Она отвлекла моего повара, стащила книгу, вырвала листок и написала это письмо. Второпях, на коленках, значит, это то, что пришло спонтанно, иначе Ника бы написала его заранее. И ей бы для этого не пришлось втихаря вырывать листы из кухонной книги, потому что в гостиной в одной из витрин лежат письменные принадлежности.
«Прочти. Это важно».
Кладу письмо на стол и растираю руками лицо. Что может быть важнее того, что она ушла, и я сам вынудил ее к этому? Я нарочно взял с собой Кристину, нарочно не выходил на связь. Ника никак не могла знать, когда я прилечу обратно. А значит это письмо — ее прощание.
Читать об этом — будто скальпелем еще раз вскрыть грудную клетку. Вот только сердца там нет, уже вырвано с корнем и увезено. Вероникой. Разве что ошметки торчат, похожие на те, что остались в кухонной книге Робби.
Обвожу пальцем кромку. Жжет, сука. Мне не кажется, реально обжигает. Пытаюсь представить, что там внутри. И понимаю, что это не имеет абсолютно никакого значения.
Это могут быть признания в любви или длинные рассуждения о том, какой я мудак. А может быть, даже коротко и ясно: «Тимур, ты мудак». Это не самое страшное. Это я и сам знаю.

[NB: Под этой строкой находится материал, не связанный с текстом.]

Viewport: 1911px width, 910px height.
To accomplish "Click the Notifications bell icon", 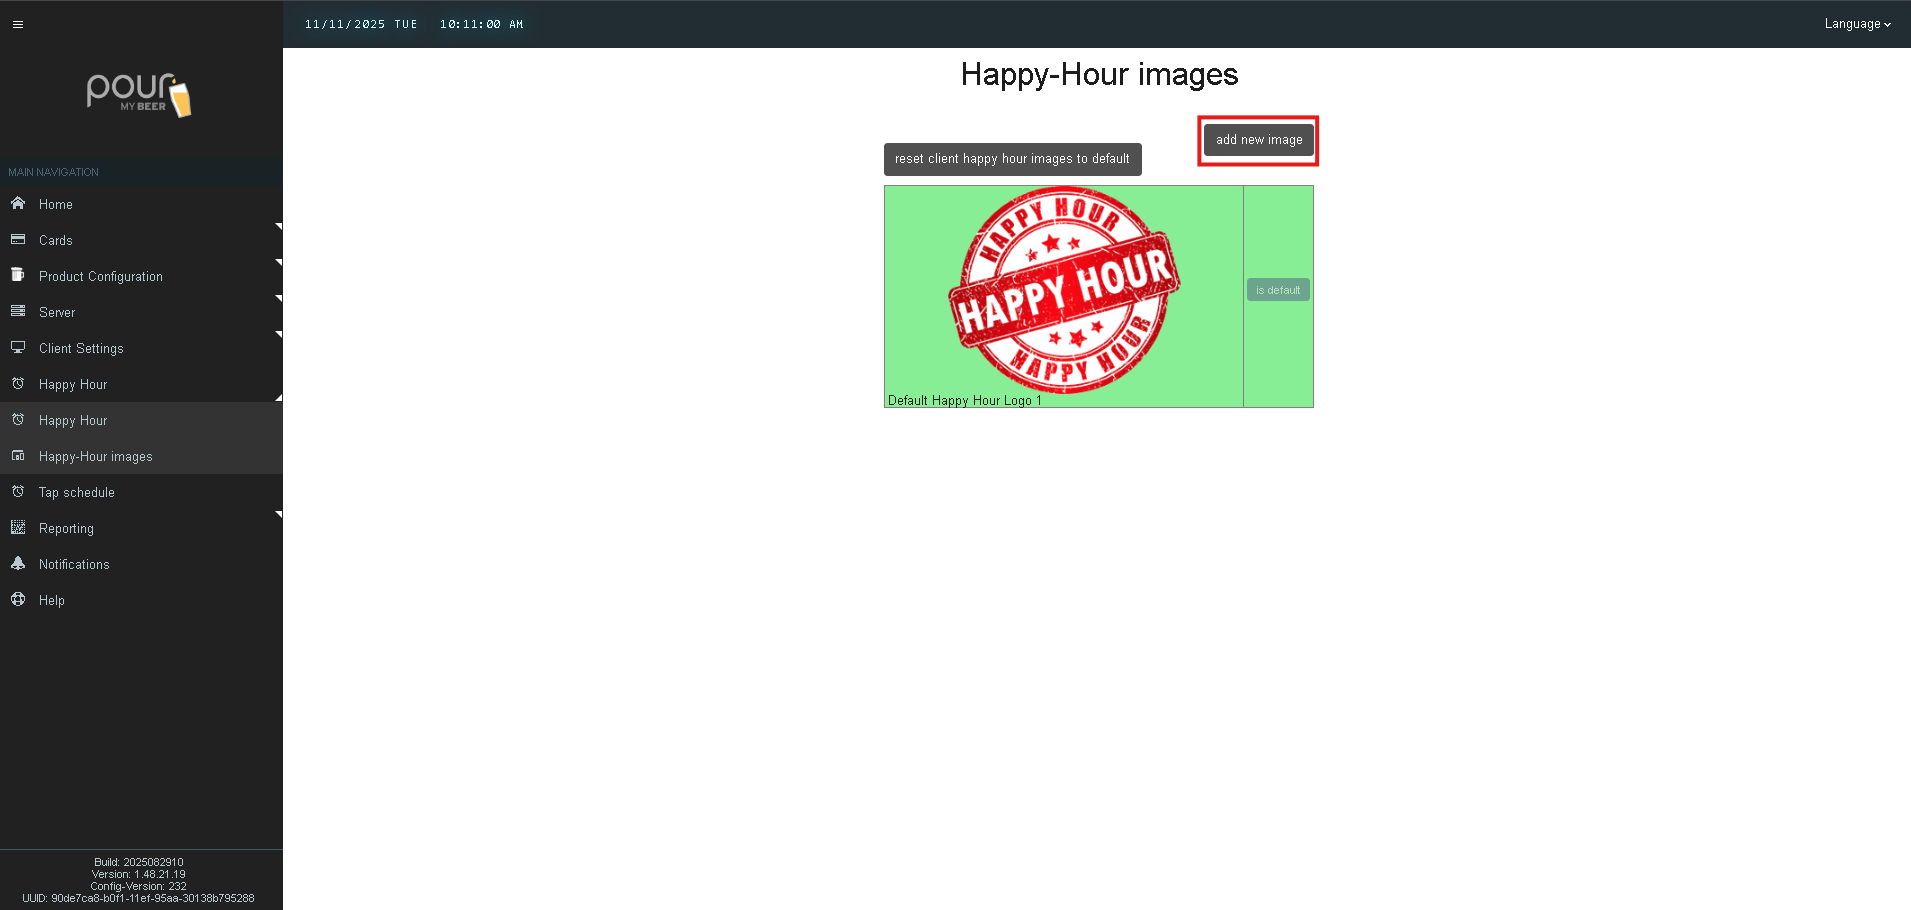I will 18,564.
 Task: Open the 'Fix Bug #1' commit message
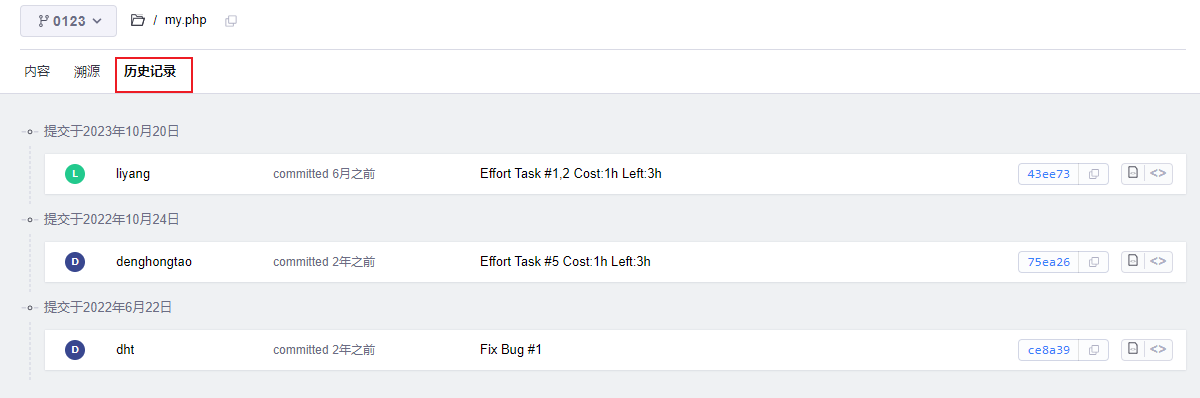[x=511, y=350]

Гораздо хуже то, что о чем бы там ни говорилось, что бы там ни было написано, я сорвусь за ней следом. И я тупо боюсь развернуть старательно сложенный клочок бумаги.
Сейчас ее чувства запечатаны в этом письме как джинн в бутылке. Но если их выпустить наружу, они сметут меня, я сам себя убью за то, что ее отпустил. Что сижу и не бегу следом. Что позволил ей влюбиться в меня. И сам в нее…
Трясу головой как припадочный, как будто могу ее из мозгов вытряхнуть. Испепеляю взглядом несчастную бумажку — наглядное подтверждение того, как правильно я делал, когда никого к себе не подпускал. Потрахаться и то без отягощающих.
Но она пролезла как-то в мое нутро. Наверное, потому что такая малявка — худая и гибкая. Я и опомниться не успел, как она там обосновалась, но кто мне виноват? Я позволил, мне и отвечать.
И снова все по новой, все по тому же заезженному кругу. Вваливается Сотников, и я неодобрительно на него кошусь. Ника не любила Сотникова.
— Тимур, она сбежала!
Самурай взъерошенный, злой, глаза сверкают. Ему бы в кино преступников играть или злодеев, которые мир хотят угробить. Шикарный получился бы персонаж, колоритный. Даже Станиславский бы не удержался, восстал из мертвых и сказал: «Верю!»
А потом до меня доходит смысл сказанного. Кто такая «она» переспрашивать не вижу смысла, мы говорим о Нике.
— Как? Где? — кратко уточняю.
Самурай тоже излагает вкратце. Илья отвез Нику на квартиру, она хотела собрать остальные вещи, чтобы вернуть ключи хозяйке. Илюху попросила подождать в машине — сказала, стесняется при нем идти в туалет.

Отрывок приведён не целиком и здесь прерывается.